* **Document excerpt**:
The end-point device(s) 140 may represent various forms of electronic devices, including user input devices such as personal digital assistants, cellular telephones, smartphones, laptops, desktops, and/or the like, merchant input devices such as point-of-sale (POS) devices, electronic payment kiosks, and/or the like, electronic telecommunications device (e.g., automated teller machine (ATM)), and/or edge devices such as routers, routing switches, integrated access devices (IAD), and/or the like.

The network 110 may be a distributed network that is spread over different networks. This provides a single data communication network, which can be managed jointly or separately by each network. Besides shared communication within the network, the distributed network often also supports distributed processing. The network 110 may be a form of digital communication network such as a telecommunication network, a local area network (“LAN”), a wide area network (“WAN”), a global area network (“GAN”), the Internet, or any combination of the foregoing. The network 110 may be secure and/or unsecure and may also include wireless and/or wired and/or optical interconnection technology.

* **Problems to solve**:
1/ Set down the device and network passage word for word, from "The end-point device(s)" up to and including "and/or the like.".
2/ Answer these questions from the device and network passage, one answer per line:
(a) Which merchant input devices does it name?
(b) Besides shared communication, what does the distributed network often support?
(c) What kinds of interconnection technology may network 110 include?
3/ List every form of digital communication network that the device and network passage names for network 110.
The lines after this passage come from a separate source.

* **Data segment**:
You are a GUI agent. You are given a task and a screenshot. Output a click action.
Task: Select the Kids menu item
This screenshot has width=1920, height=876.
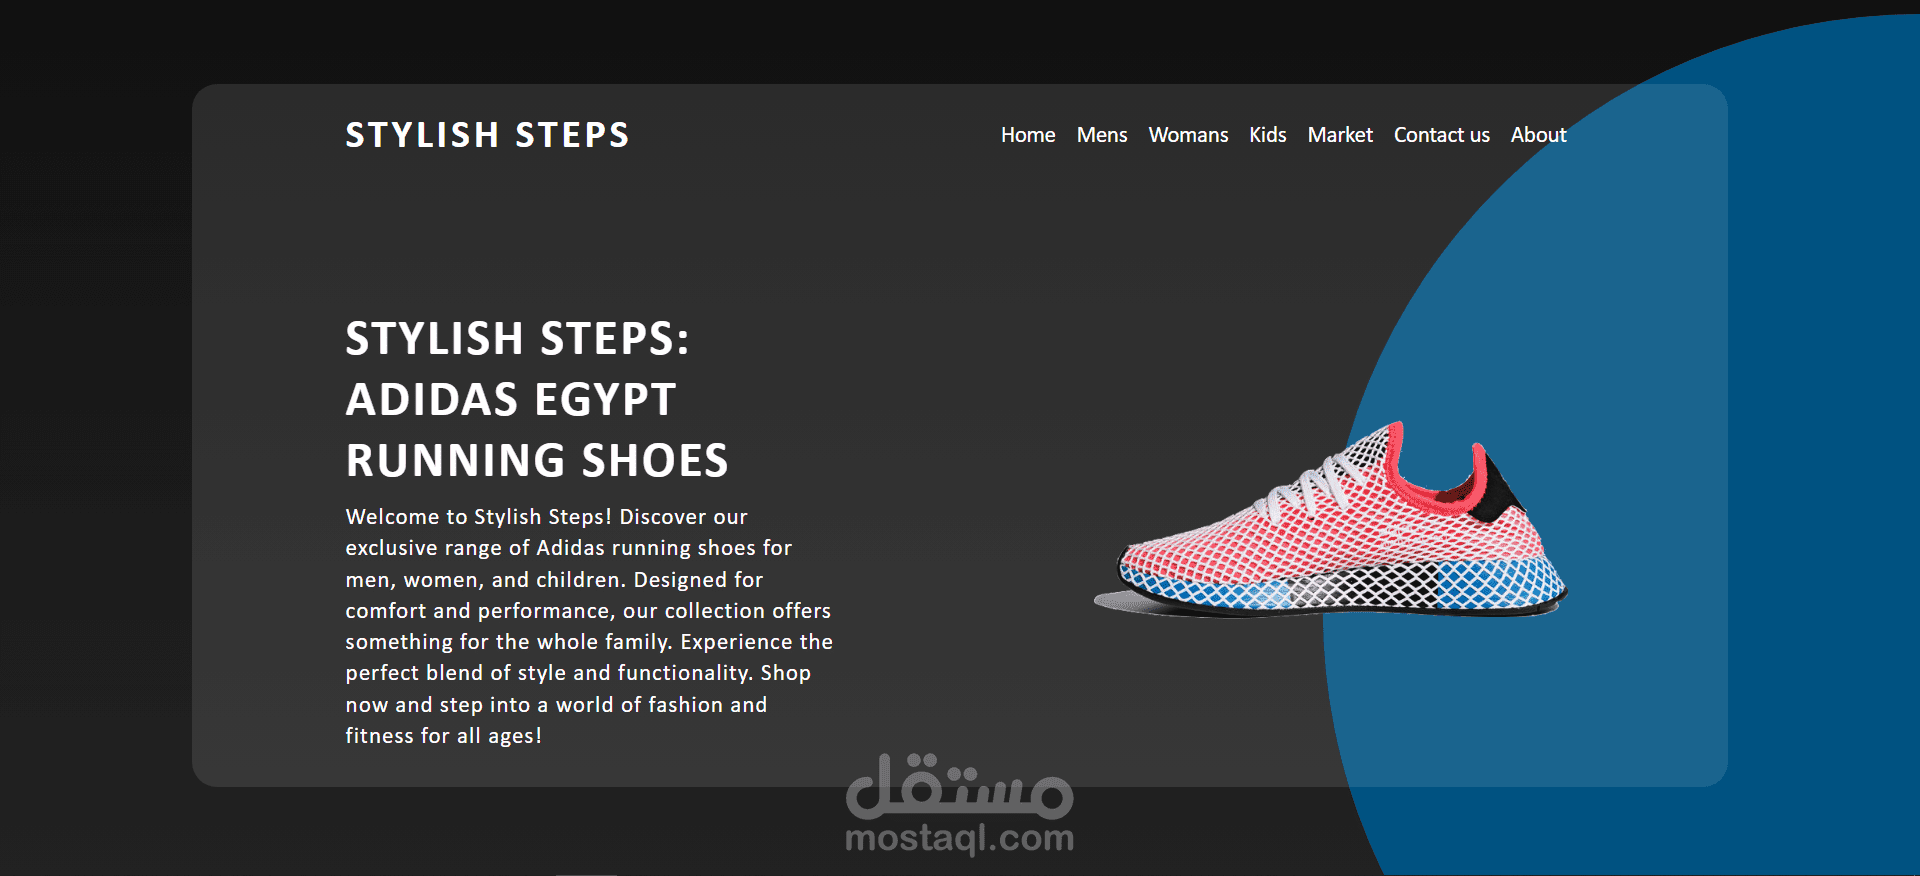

* **Solutions in order**:
1/
The end-point device(s) 140 may represent various forms of electronic devices, including user input devices such as personal digital assistants, cellular telephones, smartphones, laptops, desktops, and/or the like, merchant input devices such as point-of-sale (POS) devices, electronic payment kiosks, and/or the like, electronic telecommunications device (e.g., automated teller machine (ATM)), and/or edge devices such as routers, routing switches, integrated access devices (IAD), and/or the like.

2/
(a) Point-of-sale (POS) devices and electronic payment kiosks
(b) Distributed processing
(c) Wireless, wired and optical interconnection technology

3/
- Telecommunication network
- Local area network (LAN)
- Wide area network (WAN)
- Global area network (GAN)
- The Internet